He told her what had passed at the Cottage, and Frances frowned thoughtfully.
“But that’s all I know,” she said. “She was packing, and our interview, such as it was, took place through a window. I can’t tell her any more than that.”
“Talking to you might help her; she’s in a state. Why not come and have dinner tonight, and bring Bob with you?”
“Of course we’ll come, but it won’t help Mrs. Zimmerman. You don’t think she could have—”
She stopped and Paul finished the sentence.
“Murdered her brother? No, I don’t.”
“But she went over there on the morning of his death and they quarrelled, and she was packing to go away and now she can’t remember a single thing.”
And there was a key ring beside the body, thought Paul, and a girl called Anabel Dane had disappeared, and some deep unidentified part of him seemed to have gone with her…
“I’m going to do some work,” he said. “No interruptions unless absolutely urgent.”

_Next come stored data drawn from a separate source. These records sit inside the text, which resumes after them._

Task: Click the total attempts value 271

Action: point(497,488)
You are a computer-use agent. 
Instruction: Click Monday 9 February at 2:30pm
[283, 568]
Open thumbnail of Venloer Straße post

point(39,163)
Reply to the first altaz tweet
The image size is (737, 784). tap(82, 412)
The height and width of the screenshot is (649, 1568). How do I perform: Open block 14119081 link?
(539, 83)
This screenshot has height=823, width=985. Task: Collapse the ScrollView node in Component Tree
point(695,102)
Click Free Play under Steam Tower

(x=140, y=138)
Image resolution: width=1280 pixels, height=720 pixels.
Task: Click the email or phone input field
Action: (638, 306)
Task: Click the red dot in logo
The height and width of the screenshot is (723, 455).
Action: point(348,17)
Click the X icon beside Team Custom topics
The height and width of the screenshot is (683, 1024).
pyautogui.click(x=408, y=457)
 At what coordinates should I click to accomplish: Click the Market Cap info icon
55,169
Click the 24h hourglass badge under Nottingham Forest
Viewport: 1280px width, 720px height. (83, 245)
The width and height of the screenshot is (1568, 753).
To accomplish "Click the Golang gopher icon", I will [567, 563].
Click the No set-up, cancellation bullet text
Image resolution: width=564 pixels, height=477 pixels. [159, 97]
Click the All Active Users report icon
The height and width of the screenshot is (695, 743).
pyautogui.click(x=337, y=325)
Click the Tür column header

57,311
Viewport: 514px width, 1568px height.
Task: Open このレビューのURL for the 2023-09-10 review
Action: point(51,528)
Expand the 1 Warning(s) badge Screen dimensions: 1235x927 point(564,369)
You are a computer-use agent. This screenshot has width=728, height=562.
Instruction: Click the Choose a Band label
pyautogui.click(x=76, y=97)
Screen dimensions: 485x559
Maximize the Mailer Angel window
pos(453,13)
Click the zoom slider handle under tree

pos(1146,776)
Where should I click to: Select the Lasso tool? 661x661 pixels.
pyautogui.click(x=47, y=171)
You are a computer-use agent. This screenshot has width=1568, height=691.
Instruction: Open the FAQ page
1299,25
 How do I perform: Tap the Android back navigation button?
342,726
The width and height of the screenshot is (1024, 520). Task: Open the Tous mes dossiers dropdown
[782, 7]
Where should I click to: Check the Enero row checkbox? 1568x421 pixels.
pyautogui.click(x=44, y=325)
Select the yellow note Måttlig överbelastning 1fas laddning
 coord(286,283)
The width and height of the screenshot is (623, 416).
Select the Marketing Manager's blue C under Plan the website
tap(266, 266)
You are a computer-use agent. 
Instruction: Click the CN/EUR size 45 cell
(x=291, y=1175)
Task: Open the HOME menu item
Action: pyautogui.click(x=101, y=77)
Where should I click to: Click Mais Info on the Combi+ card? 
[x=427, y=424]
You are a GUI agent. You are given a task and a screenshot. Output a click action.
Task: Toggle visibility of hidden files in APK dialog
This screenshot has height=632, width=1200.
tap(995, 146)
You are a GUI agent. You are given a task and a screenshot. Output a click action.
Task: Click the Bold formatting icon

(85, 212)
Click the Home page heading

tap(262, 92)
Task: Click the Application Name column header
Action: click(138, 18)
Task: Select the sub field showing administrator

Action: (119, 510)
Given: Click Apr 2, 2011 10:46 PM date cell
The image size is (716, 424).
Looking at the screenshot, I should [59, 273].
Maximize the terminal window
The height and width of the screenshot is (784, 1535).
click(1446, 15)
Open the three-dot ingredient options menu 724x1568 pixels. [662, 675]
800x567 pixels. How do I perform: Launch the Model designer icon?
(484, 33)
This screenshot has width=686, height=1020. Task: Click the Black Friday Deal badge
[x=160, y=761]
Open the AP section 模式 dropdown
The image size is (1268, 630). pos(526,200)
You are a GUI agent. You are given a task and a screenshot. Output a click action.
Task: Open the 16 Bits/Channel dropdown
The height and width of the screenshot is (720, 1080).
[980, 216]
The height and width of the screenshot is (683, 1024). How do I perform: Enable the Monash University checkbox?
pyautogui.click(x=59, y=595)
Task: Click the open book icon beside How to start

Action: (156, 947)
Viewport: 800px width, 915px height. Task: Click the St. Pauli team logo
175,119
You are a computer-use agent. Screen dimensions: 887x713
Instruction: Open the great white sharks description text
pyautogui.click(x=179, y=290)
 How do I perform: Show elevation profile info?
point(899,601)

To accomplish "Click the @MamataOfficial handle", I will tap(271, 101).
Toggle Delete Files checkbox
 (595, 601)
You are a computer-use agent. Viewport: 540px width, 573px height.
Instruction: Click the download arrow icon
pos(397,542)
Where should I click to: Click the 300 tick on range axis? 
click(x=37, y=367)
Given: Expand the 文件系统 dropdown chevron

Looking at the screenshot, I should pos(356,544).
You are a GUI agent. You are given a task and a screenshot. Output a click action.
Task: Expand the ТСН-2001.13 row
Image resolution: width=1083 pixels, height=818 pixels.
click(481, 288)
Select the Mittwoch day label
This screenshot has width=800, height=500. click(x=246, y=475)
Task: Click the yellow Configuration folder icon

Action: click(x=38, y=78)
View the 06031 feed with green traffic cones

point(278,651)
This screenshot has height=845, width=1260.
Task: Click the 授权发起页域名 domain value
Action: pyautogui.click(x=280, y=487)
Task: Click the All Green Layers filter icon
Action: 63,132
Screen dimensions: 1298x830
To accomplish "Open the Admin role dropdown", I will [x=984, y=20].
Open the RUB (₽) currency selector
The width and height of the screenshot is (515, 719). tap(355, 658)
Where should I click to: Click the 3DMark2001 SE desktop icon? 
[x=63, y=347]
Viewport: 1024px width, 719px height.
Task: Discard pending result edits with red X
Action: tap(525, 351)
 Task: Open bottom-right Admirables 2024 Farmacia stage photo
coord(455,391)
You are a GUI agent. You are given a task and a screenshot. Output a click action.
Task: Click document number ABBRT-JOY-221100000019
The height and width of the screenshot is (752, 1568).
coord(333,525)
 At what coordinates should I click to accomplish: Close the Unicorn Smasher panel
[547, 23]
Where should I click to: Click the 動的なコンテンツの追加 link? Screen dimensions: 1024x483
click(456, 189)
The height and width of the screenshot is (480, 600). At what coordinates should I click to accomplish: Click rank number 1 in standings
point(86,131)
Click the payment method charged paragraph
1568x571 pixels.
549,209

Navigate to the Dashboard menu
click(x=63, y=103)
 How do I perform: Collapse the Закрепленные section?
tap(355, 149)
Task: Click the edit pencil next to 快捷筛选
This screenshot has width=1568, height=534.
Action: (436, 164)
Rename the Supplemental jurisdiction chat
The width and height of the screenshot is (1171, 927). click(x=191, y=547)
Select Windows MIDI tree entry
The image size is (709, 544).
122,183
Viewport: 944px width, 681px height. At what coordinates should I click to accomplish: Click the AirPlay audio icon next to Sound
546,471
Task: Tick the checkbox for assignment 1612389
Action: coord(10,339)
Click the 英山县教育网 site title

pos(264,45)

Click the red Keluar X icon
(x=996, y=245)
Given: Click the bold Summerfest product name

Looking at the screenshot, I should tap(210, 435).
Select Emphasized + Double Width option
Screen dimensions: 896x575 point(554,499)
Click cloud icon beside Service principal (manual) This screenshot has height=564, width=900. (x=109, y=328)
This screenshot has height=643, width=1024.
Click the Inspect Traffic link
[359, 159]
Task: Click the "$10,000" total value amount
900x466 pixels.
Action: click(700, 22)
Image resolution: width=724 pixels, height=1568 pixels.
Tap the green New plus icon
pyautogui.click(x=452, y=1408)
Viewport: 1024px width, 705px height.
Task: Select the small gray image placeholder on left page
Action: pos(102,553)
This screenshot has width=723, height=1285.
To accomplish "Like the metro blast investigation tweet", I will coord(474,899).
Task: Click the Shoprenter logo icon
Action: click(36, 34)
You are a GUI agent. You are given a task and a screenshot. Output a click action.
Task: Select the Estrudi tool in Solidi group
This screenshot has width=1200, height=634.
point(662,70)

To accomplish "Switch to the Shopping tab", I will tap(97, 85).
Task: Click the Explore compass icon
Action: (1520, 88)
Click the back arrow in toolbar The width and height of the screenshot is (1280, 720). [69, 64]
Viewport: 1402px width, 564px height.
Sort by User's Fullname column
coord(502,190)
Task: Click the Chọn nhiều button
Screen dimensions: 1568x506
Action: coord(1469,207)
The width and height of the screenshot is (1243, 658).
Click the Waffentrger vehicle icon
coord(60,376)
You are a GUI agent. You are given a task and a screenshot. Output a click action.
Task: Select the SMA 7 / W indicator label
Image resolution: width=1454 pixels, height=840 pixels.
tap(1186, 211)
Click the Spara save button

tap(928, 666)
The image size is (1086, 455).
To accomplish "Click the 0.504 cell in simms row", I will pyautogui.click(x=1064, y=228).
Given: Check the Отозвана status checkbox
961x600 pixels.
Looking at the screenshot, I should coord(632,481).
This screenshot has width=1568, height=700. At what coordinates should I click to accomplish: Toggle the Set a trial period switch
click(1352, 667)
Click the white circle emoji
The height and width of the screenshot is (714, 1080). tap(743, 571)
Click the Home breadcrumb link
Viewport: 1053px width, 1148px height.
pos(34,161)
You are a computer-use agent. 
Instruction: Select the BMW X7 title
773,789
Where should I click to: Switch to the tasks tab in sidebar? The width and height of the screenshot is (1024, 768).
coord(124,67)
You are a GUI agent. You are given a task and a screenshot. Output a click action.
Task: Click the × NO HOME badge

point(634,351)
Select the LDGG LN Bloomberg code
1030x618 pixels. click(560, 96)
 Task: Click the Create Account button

It was 3:30 when she came into his room.
“Got your cheque book?” she asked. “Your mother wants it.”
“What for?”
“She’s over at the dress shop, brightening Madame Fleury’s day. She came into the office with your cousin Rosario.” She made a grimace of disgust. “Men!”
“What have men done now?”
“A skin like a peach, great big dark eyes like…like deep pools, tiny little hands and feet, a soft little voice…Haven’t you any eyes?”
“I gave you every one of those details—or almost every one.”
“You gave me the impression that there was nothing about her to shout about. Well, there is. There’ll be more when she gets a colourful dress on. Give me that cheque book. It’s some time since your mother came in, so it must be about time to pay. Now I come to think of it, you’ll have to do the signing, so you’d better take it over there yourself.”
He went unwillingly, and opening the door of Madame Fleury’s, found himself in a dimly-lit salon around which were curtained fitting-rooms. Only one of these was occupied; he could not hear his mother’s voice, but another, half-insolent, half-wheedling, was giving out sales talk of the kind he loathed, and the kind he knew would nauseate and antagonize his mother.
“—all that is needed, Moddom, as you can see, is a tiny inch taken up there, and—”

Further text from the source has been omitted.